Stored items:
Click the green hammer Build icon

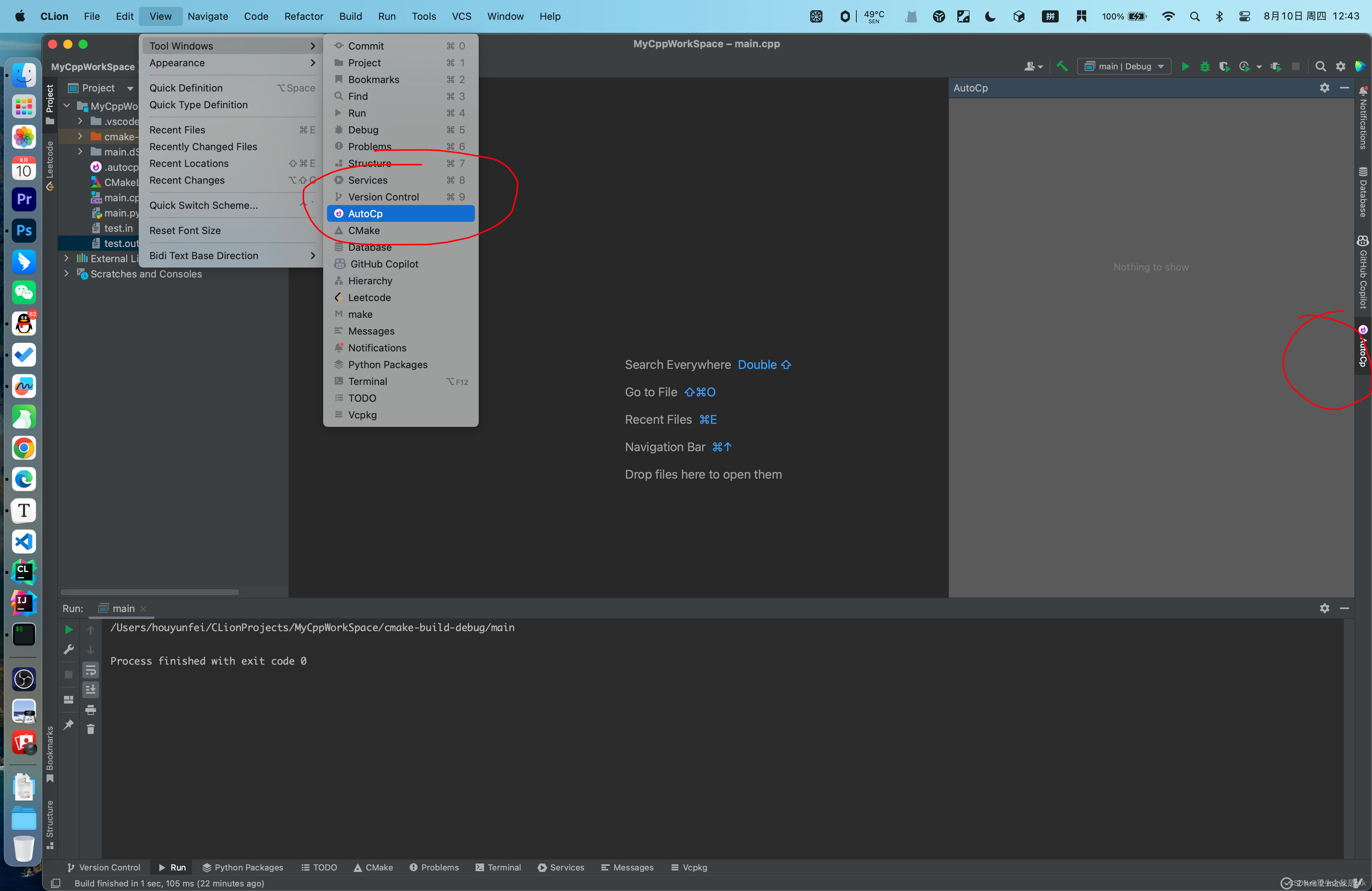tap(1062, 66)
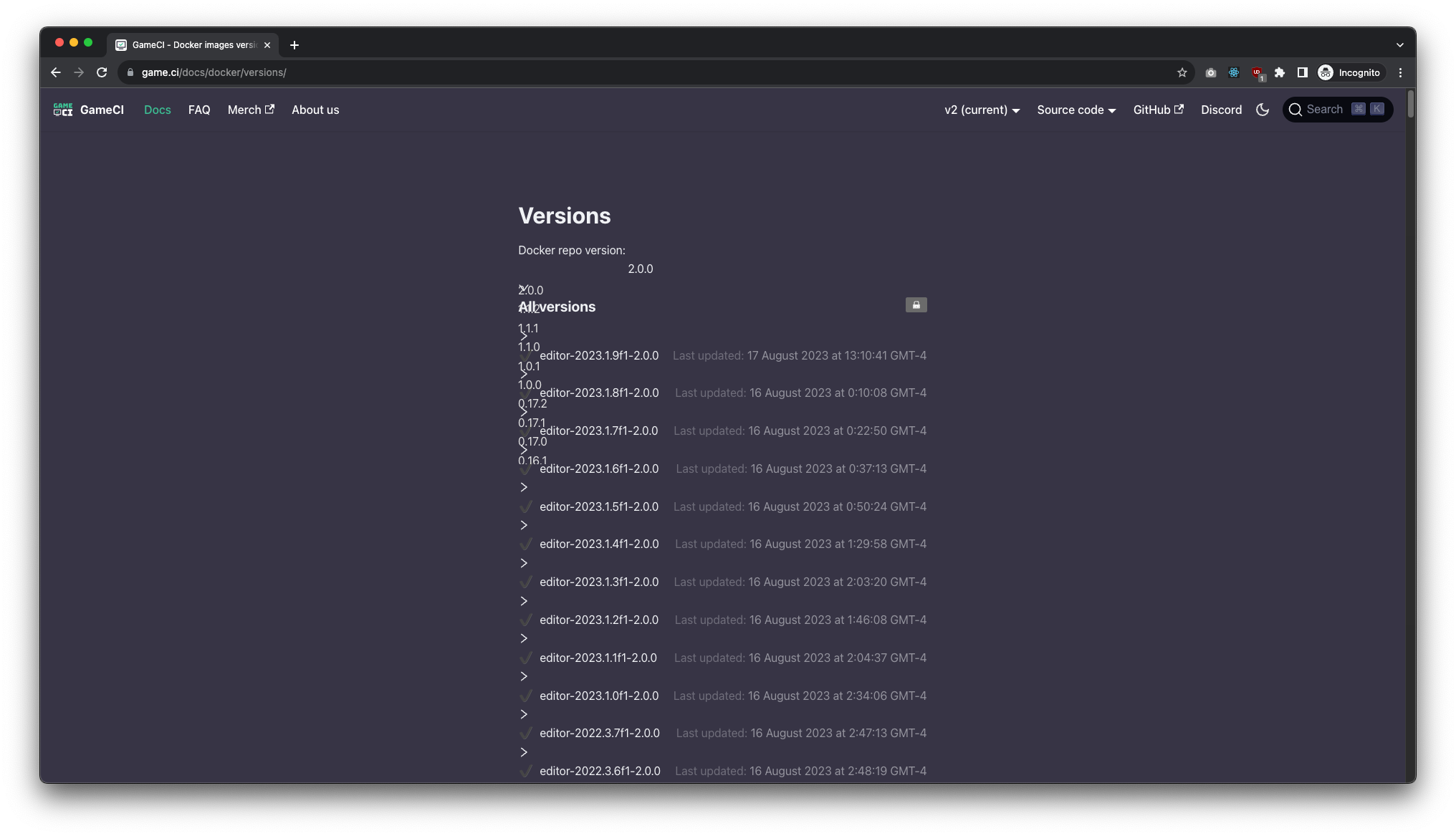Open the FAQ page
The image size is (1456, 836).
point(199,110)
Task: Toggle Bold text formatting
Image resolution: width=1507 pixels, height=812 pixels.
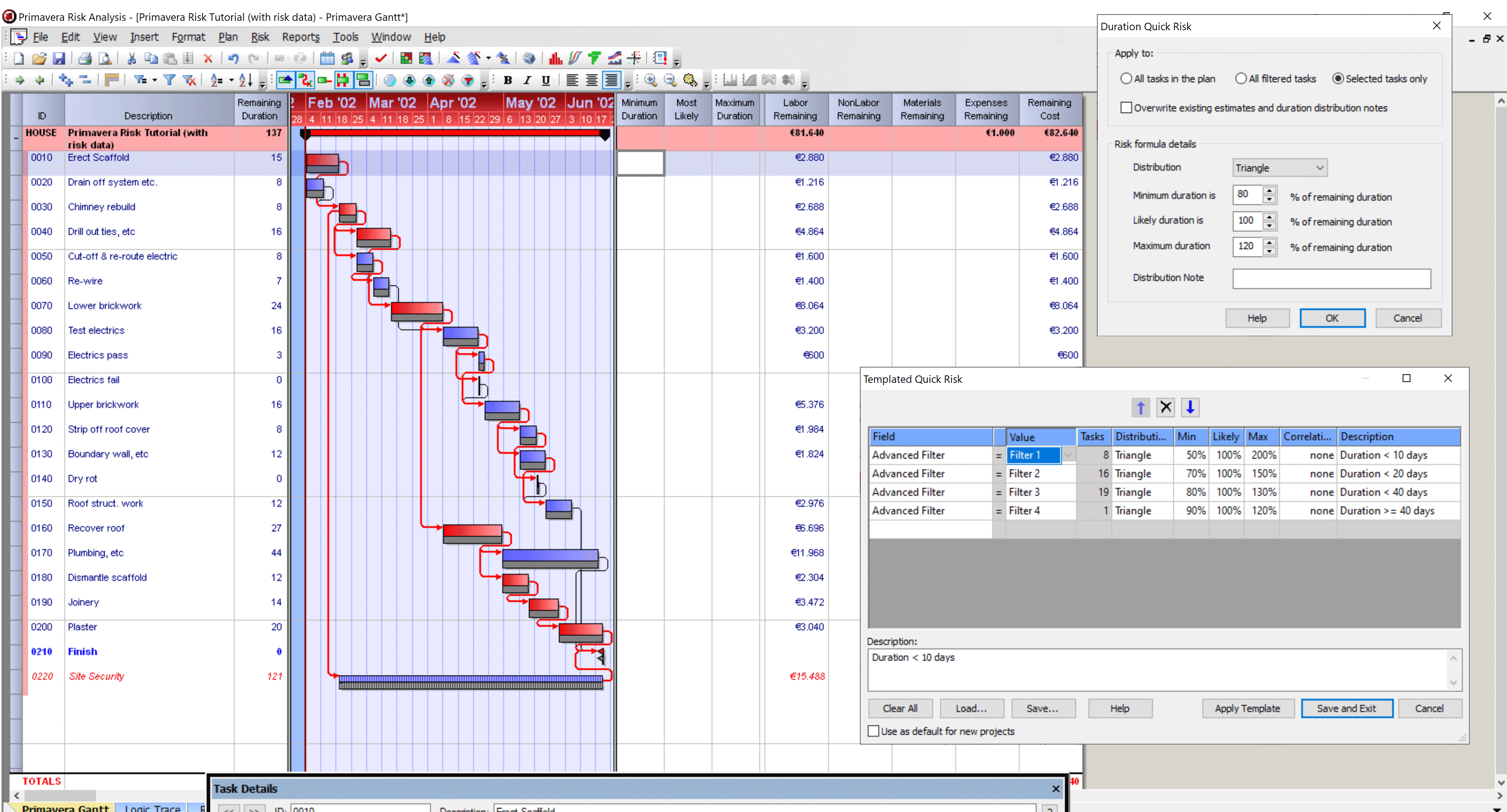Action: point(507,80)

[WORK TO BE COMPLETED]
Set down the entries above exactly; no pictures belong in the copy.

[EXPECTED ANSWER]
Click the green hammer Build icon

tap(1062, 66)
Open the FAQ page
The image size is (1456, 836).
point(199,110)
Task: Toggle Bold text formatting
Image resolution: width=1507 pixels, height=812 pixels.
Action: point(507,80)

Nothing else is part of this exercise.